I love for something to just work. Not something I need to write scripts to start using or Terraform and create millions of templates for. Just something that works. And I think we’re closer to that than it might seem.

Something is missing on the experience side of the developer ecosystem and it’s not just another desktop app. It’s not just a better model either. It’s something in between. Something that actually knows your repo, not just indexes it. Something that respects the architecture that’s already there instead of proposing a new one every session. Something that understands every part of your environment and your functional intent. Something that makes week two feel as good as day one.

And when it works — when it really works — you know.
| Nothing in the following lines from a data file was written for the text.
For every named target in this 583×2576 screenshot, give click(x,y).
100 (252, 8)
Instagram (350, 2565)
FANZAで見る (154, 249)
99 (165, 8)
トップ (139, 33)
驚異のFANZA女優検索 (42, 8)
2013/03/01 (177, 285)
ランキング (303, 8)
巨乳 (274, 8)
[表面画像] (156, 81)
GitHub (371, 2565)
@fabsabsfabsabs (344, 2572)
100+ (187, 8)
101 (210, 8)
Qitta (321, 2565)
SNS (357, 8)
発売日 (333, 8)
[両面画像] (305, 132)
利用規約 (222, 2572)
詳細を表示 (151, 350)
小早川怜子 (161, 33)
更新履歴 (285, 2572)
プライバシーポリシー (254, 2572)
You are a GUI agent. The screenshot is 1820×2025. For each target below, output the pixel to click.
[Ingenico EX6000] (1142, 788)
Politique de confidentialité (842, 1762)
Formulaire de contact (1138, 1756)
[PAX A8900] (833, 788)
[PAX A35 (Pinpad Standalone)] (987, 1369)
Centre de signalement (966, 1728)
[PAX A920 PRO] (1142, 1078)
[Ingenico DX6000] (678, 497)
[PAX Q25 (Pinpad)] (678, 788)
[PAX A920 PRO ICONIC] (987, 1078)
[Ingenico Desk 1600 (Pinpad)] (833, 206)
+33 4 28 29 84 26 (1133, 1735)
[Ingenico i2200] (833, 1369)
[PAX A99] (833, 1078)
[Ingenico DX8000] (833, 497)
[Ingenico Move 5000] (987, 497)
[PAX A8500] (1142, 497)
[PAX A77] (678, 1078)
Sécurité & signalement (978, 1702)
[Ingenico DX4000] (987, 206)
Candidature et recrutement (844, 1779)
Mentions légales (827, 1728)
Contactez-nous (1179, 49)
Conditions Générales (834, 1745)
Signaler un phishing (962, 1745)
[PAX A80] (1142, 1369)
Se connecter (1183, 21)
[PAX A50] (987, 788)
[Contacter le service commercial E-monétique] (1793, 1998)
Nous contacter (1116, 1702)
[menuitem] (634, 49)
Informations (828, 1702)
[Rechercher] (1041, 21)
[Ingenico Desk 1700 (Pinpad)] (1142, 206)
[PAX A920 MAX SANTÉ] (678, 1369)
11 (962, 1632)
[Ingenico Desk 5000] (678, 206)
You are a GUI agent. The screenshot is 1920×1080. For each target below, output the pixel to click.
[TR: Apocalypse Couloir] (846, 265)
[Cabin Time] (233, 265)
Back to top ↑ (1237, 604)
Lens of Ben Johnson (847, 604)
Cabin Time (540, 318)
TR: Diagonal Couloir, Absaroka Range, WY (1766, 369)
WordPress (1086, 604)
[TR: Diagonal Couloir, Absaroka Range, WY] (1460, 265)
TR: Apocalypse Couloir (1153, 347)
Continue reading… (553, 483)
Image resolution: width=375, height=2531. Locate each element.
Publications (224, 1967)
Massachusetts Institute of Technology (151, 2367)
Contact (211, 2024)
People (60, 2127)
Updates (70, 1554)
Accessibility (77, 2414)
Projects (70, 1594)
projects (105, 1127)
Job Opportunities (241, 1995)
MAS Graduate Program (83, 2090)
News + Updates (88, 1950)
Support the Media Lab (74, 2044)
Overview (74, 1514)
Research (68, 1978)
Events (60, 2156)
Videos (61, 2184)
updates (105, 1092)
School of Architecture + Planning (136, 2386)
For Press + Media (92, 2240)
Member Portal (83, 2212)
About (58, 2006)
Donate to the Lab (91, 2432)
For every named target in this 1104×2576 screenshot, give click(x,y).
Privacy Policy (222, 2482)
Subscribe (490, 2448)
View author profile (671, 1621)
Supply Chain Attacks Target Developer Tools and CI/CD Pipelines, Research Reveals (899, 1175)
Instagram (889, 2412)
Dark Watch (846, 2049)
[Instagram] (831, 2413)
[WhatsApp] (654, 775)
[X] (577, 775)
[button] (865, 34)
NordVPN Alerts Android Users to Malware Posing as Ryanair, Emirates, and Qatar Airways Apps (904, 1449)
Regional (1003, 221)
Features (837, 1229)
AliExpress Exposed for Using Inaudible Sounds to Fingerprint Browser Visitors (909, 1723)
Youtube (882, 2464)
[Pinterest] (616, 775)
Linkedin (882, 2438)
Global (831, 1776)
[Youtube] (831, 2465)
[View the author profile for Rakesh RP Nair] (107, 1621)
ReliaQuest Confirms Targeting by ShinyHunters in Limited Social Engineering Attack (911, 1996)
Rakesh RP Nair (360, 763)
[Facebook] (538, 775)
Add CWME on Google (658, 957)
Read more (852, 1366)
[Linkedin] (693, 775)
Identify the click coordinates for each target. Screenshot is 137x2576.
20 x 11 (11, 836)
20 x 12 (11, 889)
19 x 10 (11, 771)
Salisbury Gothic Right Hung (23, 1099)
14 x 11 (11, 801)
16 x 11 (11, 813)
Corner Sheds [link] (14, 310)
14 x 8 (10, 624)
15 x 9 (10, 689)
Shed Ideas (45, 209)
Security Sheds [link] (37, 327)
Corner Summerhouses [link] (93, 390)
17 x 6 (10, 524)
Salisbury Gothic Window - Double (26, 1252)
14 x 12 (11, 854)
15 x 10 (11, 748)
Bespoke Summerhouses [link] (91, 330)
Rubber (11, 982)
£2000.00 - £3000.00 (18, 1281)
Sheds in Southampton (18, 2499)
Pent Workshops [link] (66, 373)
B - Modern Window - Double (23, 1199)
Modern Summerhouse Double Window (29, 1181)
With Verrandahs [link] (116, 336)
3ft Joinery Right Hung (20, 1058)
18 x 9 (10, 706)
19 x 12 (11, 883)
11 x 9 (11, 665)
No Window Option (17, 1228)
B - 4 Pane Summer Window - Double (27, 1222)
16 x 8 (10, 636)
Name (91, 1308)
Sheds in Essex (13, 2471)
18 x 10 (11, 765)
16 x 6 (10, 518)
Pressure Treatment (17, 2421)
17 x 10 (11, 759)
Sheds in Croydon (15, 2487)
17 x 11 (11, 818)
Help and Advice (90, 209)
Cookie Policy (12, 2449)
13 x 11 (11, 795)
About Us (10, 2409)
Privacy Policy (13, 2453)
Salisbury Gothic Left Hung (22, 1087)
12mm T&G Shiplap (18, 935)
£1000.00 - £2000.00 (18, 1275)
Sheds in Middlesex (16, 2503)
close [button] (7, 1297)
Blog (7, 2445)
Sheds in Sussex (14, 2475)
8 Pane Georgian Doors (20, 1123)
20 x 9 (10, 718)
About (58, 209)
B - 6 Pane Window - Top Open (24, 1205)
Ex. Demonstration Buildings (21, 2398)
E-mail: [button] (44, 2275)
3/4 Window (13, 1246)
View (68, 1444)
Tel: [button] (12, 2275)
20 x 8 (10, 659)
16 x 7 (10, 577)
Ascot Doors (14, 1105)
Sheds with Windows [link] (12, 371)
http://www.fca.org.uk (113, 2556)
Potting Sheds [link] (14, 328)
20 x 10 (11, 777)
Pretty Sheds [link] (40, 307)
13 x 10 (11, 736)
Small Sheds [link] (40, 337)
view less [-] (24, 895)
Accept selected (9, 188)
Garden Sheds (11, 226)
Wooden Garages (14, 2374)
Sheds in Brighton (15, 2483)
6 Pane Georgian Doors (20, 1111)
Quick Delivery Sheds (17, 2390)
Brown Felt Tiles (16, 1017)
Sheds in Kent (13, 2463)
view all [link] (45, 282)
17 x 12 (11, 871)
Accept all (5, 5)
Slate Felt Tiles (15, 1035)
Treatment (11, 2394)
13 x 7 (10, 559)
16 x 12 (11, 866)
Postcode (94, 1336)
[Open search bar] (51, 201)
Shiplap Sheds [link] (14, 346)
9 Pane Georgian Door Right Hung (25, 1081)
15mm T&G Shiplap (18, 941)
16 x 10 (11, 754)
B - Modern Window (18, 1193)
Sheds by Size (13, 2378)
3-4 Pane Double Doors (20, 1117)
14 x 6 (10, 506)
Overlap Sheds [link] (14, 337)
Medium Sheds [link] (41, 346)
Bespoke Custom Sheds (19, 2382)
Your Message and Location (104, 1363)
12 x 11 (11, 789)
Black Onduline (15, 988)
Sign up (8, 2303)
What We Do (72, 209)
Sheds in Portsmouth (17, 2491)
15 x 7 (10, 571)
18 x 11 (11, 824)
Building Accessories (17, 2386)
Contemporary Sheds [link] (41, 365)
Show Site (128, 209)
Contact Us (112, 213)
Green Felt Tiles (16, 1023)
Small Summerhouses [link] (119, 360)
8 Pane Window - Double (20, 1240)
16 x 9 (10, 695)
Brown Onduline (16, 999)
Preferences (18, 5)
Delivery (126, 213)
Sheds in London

I’m talking about the moment the agent does something genuinely intelligent. It understood what you were doing. It respected what was already there. It made a decision you would have made. And you feel it like electricity and you think holy shit this is it. I’ve had that moment. More than once.

We’re not there consistently yet. But I believe we will be — and the pace of progress tells me it’s not as far away as the frustrations might suggest. I see the other side, and it includes us. Not agents replacing engineers, but engineers and agents building together — where the human brings taste, intent, and judgment, and the agent brings speed, breadth, and tirelessness. I see the other side.

Huge respect to the engineers building these coding agents — what they’re doing is neither easy nor trivial, and every release moves the whole ecosystem forward. This post comes from wanting more for all of us, not less. The best way to honor the work being done is to stay honest about where we are and keep pushing toward where we’re going.